“J’encourage, avant tout, à faire des demandes, des prières, des intercessions et des actions de grâce pour tous les hommes, pour les chefs d’État et tous ceux qui exercent l’autorité, afin que nous puissions mener notre vie dans la tranquillité et le calme, en toute piété et dignité” dit l’apôtre saint Paul. Et il précise : “j’encourage  à faire ces prières ” à Dieu qui veut que tous les hommes soient sauvés » (1 Tm 2, 1-8).
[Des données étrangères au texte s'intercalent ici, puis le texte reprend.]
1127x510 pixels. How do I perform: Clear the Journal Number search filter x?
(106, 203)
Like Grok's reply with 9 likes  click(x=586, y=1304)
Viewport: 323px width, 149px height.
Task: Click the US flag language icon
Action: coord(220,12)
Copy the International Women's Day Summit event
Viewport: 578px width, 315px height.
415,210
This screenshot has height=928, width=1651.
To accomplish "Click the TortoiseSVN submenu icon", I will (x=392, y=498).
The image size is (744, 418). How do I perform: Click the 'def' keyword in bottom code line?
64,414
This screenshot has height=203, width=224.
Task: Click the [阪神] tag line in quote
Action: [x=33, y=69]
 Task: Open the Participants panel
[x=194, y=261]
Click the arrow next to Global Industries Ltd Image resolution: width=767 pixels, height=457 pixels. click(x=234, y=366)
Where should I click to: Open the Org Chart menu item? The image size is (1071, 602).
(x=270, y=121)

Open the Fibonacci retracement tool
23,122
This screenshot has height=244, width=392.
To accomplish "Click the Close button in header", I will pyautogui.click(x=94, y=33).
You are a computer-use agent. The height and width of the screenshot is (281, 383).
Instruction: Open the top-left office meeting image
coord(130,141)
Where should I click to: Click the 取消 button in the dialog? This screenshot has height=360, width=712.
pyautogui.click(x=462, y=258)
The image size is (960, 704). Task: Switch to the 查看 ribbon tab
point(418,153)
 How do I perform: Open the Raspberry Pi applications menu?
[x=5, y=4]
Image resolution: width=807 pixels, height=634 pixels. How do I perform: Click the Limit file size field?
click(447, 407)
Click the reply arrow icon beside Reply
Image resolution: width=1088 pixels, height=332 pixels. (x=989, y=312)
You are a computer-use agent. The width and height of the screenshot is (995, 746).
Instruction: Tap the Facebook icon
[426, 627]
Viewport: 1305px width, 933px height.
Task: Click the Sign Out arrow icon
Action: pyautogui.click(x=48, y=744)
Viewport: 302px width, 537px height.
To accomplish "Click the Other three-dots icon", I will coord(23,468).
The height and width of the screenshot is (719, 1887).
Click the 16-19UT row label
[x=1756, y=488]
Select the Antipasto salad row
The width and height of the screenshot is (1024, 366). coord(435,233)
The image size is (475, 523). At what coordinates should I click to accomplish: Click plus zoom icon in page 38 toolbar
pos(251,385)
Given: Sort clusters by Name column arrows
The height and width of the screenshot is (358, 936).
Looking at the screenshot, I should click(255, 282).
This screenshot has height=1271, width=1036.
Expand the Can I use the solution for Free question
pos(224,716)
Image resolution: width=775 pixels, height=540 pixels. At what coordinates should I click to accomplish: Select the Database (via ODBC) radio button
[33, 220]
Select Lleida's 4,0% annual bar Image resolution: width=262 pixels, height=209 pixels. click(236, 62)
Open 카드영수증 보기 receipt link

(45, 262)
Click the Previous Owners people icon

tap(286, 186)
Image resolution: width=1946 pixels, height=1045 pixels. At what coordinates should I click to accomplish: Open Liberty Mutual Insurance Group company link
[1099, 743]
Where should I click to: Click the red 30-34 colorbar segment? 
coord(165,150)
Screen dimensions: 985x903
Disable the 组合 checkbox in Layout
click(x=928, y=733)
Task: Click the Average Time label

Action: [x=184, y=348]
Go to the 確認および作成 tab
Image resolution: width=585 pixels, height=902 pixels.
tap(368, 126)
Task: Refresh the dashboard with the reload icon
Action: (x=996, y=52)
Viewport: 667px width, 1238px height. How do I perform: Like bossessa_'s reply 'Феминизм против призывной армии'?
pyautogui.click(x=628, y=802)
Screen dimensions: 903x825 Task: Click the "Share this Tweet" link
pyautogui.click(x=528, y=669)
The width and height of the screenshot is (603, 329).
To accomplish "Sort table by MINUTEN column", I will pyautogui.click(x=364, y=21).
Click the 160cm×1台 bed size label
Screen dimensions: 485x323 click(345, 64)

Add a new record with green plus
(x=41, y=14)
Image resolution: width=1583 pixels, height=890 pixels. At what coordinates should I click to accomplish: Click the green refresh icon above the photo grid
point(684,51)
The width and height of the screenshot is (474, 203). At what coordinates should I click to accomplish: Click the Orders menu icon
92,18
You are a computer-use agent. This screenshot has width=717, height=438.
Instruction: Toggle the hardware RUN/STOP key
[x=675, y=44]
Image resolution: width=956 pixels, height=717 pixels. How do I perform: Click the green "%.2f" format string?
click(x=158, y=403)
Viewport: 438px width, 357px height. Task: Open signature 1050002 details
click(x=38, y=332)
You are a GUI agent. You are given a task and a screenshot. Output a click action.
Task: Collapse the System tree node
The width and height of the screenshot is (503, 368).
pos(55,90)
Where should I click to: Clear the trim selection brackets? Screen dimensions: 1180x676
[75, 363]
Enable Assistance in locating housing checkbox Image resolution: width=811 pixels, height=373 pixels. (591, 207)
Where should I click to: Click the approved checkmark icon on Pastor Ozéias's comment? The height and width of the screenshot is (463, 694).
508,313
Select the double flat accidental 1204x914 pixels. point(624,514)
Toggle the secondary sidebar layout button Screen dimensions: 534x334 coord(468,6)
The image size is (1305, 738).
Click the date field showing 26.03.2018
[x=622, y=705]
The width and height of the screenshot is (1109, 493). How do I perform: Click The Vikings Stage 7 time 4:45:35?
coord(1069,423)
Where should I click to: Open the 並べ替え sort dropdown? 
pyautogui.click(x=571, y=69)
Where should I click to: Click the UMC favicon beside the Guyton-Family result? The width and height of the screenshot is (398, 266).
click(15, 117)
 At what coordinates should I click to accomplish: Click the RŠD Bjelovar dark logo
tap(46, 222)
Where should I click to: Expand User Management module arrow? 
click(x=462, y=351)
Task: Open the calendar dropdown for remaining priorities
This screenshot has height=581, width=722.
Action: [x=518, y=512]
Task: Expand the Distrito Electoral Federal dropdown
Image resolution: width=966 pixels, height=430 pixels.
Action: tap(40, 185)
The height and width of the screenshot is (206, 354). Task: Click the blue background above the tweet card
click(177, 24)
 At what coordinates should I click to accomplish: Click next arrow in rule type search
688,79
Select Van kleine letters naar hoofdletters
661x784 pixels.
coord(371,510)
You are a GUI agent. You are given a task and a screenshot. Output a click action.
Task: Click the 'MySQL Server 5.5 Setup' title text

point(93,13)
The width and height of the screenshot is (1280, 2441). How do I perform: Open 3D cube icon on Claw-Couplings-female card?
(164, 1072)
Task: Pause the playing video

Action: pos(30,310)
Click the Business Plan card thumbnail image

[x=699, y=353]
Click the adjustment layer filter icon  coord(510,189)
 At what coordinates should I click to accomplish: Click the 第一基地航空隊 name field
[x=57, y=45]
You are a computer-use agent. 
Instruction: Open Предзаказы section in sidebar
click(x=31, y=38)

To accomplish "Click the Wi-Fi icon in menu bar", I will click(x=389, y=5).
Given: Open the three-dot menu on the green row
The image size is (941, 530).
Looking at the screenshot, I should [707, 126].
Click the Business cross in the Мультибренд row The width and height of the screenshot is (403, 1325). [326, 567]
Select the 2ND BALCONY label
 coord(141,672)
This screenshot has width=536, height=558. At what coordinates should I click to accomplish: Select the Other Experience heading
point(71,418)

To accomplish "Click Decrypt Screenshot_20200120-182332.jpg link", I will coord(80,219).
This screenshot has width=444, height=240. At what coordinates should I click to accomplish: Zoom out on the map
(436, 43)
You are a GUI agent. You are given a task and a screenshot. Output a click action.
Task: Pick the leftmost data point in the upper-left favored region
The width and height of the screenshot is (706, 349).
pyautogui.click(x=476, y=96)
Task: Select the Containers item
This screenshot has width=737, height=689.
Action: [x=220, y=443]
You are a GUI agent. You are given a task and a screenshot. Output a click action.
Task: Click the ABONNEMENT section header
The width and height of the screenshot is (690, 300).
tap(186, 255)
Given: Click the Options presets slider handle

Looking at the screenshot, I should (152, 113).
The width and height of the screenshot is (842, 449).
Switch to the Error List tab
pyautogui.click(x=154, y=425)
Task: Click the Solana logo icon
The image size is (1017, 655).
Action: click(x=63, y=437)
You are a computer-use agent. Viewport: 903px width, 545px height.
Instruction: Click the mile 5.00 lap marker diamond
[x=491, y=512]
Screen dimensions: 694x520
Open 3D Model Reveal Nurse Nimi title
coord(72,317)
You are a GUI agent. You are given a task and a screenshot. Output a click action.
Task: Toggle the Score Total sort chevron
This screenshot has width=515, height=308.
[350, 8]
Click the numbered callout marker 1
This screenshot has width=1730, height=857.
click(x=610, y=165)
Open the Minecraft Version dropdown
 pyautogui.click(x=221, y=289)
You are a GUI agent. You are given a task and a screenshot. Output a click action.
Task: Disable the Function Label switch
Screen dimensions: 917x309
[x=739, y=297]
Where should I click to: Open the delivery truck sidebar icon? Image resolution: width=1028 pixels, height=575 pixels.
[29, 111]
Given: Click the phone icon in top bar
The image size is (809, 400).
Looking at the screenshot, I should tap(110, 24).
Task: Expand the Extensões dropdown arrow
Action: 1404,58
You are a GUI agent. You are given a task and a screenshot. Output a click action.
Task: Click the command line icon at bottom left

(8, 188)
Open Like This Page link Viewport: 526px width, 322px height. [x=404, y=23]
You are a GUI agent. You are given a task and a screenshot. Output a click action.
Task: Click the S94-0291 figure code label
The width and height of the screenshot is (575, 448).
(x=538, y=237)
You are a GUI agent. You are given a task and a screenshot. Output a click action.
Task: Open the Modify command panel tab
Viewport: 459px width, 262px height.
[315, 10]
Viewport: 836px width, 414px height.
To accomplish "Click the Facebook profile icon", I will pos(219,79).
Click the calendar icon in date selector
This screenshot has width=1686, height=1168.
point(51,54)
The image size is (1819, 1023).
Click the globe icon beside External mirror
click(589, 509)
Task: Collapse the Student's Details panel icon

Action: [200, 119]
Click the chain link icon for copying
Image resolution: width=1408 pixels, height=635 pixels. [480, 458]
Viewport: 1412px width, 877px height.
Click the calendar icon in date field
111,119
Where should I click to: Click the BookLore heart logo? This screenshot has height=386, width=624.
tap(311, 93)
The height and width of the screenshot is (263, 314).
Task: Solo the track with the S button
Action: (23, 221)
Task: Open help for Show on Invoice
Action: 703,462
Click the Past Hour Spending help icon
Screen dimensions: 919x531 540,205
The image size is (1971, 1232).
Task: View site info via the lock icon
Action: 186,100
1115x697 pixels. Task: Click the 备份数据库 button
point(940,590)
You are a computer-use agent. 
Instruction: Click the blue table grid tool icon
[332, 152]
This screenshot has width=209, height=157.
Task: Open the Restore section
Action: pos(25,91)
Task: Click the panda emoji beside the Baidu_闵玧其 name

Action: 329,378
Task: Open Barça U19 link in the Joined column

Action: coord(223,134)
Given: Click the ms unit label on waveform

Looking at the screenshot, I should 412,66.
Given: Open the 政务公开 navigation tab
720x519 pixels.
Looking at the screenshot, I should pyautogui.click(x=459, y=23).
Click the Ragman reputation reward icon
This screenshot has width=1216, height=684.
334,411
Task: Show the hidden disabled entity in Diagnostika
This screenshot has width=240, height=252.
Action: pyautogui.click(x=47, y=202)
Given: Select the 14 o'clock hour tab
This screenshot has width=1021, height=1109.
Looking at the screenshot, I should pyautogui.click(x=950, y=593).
Nous entendrons ces mots au cours de la messe télévisée du 18 septembre prochain. Le diocèse de Verdun a souhaité qu’une messe soit célébrée avec les téléspectateurs en cette année où est commémoré le centenaire de la Bataille de Verdun. Et l’appel de saint Paul prend beaucoup de force : prier pour les chefs d’Etat, pour tous les hommes, pour que nous connaissions une vie calme.

Le souvenir de la Grande Guerre fait remonter les souffrances et l’horreur de la mort, mais la réconciliation, la fraternité, le pardon et la vie ont su reprendre le dessus. C’est ce que nous célébrerons. L’été que nous venons de vivre a fait monter en nous de la détresse, de la colère, de la peur et des questions. Le deuil a été semé ! La prière pour la paix restera-t-elle vive en nous ? La foi nous fera-t-elle dépasser le dénuement ? La guerre, ultime extrémité, est le sacrifice de ceux qui défendent leur pays, de ceux qui n’ont pas peur de son histoire et qui savent reconnaitre ce qui fait sa culture. La paix se fait ensuite pressante espérance de ceux qui croient que l’humanité est faite pour l’unité. Tout particulièrement de ceux qui croient que Dieu veux que tous les hommes soient sauvés.

Face à la guerre, et pour la paix, ayez le courage de mobiliser vos forces les plus profondes. Ayez le courage de la prière, laisse entendre saint Paul.

Frère Philippe Jaillot, o.p.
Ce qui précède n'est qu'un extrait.